Knees to a grounded fighter to be addressed in MMA
It’s one of the biggest topics for polemic in the sport of MMA: do you allow knees to the head of a grounded opponent and what should be rightfully deemed as a ‘grounded opponent’?
Recently, we had an interesting situation when a main card opener for UFC 297 between Arnold Allen and Movsar Evloev produced one sequence that confused a lot of the fanbase. Marc Goddard had paused the bout in 3rd round, when the Englishman kneed Evloev in the head multiple times, while the latter was touching the ground in order to place himself as a grounded individual, unable to get kneed to the head.
Allen got a warning from the ref and Movsar had an opportunity to recover for a minute or so, before continuing the fight. No points were taken away, but Arnold Allen lost important momentum that he had built, when rocking Evloev with those knees. Fans were questioning this decision by the referee, recalling prior instances where similar situations were regarded as legal and the fight continued normally.
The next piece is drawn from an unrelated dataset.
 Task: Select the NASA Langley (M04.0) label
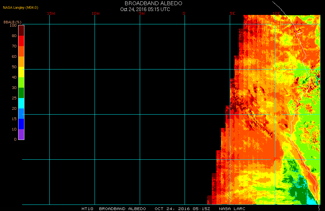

Here, we’ll explain reasons for that confusion and discuss a proposed rule change that will be brought to the table in next week’s meeting of the Association of Boxing Commissions and Combative Sports Mixed Martial Arts Committee.
What is a grounded fighter? Different commissions use different interpretations of the rule
The official unified rules of MMA state that a grounded fighter is defined as: “Any part of the body, other than a single hand and soles of the feet touching the fighting area floor. To be grounded, both hands palm/fist down, and/or any other body part must be touching the fighting area floor. A single knee, arm, makes the fighter grounded without having to have any other body part in touch with the fighting area floor. At this time, kicks or knees to the head will not be allowed.”
Where gray areas come into play and confuse a lot of fans is different athletic commissions having their own interpretations of this rule. Most of the commissions around the US use the ‘new’ understanding of the grounded fighter rule, which translates to fighters judged as grounded if they not only touch the fighting area floor but also have some weight bearing along with it.
So, people were wondering why did Goddard pause the fight when Movsar Evloev was just scraping the floor with the tips of his fingers? Answer is: the location and commission overseeing the bout, where two guys fought. In Ontario, commission credits a fighter to be grounded, if they only touch the ground with anything other than the soles of their feet.
That comes as a different judgment than when (for example) Alexa Grasso fought Valentina Shevchenko, in September of last year. In the middle of the 4th round Grasso stuffed a takedown attempt from ‘Bullet’, put her in a headlock and started unleashing knees to the head, while Shevchenko was just barely touching the ground, quite the same as Evloev last weekend. Herb Dean saw it as completely legal, as there was no particular weight bearing there and the fight continued.
Problems in judging (not only in MMA) arise when there is too much room left to interpret a rule set. This is definitely the case with knees to a grounded opponent rule in MMA. In the wake of controversy and one of the hottest topics in the UFC/MMA today, Andy Foster (current executive director CSAC) has a proposal about this rule for ABC’s meeting next week.
Foster will propose a change to two of the most controversial MMA rules next week
As reported by Ariel Helwani, the proposal states a change in language to the Unified MMA rules. Current language reads: A grounded fighter is defined as: Anything other than the soles of the feet bearing weight. While proposed language states: A fighter shall be considered grounded and unable to be legally kneed or kicked to the head, when any part of their body besides their hands or feet comes in contact with the canvas (ground).
This means that if a fighter has both of their feet and hands on the ground – they can still get legally kneed to the head. Unless other parts of the body, like an elbow or a knee of the fighter come in contact with the canvas, this would be perfectly legal. Such a change would disregard the whole weight bearing and pushing the gray area of the current rule.
Other than this, Foster, who is also the chairman of the rules committee for Association of Boxing Commissions and Combative Sports Mixed Martial Arts, will propose the abolition of the extremely controversial and polarizing 12-6 elbow rule. This is one of the most heavily debated rules in the MMA community, for over a decade now.
Many people are also debating if knees to a grounded fighter should be allowed in general and no restrictions be put on handling these blows. For now, let’s wait and see the first developments and the controversial rule getting sorted out.
What are your thoughts on the new proposals getting ready to be discussed in the upcoming week? It seems like things would get much more clear and it would certainly bring new options to finish a fight for the athletes.